Every six months, Kris will have soil samples taken from the stadium pitch to help him determine the levels of fertiliser he needs to apply. "At the minute, we are doing a four-week start-up plan (provided by AGS) which, if I'm honest seems like a lot of product, but this is all new to me and I'm still learning about the fertiliser inputs for a very hungry pitch. It can be done every six days with liquids and fertilisers, but obviously, this is a balanced nutritional programme. I'm picking things up pretty fast and if I think something has worked and see some good results, I will report that back."

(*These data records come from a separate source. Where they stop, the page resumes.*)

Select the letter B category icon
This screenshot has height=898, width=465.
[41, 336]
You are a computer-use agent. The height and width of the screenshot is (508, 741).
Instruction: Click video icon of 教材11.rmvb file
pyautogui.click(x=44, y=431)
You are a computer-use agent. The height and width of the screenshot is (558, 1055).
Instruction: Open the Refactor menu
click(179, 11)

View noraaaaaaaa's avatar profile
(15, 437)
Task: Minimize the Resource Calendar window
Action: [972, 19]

The University likes to buy all machinery outright. "We are always looking to improve our machinery to help us improve the quality of the pitches. When we are looking to invest in a new machine, where possible, we will have on-site demos to help us choose the best machine for the job."

"The University are keen on health and safety and the environment. We have already invested in the Infinicut battery-powered hand mowers to help reduce hand held arm vibration and noise alike. Further down the line, I can see us moving towards more battery-powered machinery as the technology becomes more widely available. Using battery power over diesel and petrol is better for our health and those around us."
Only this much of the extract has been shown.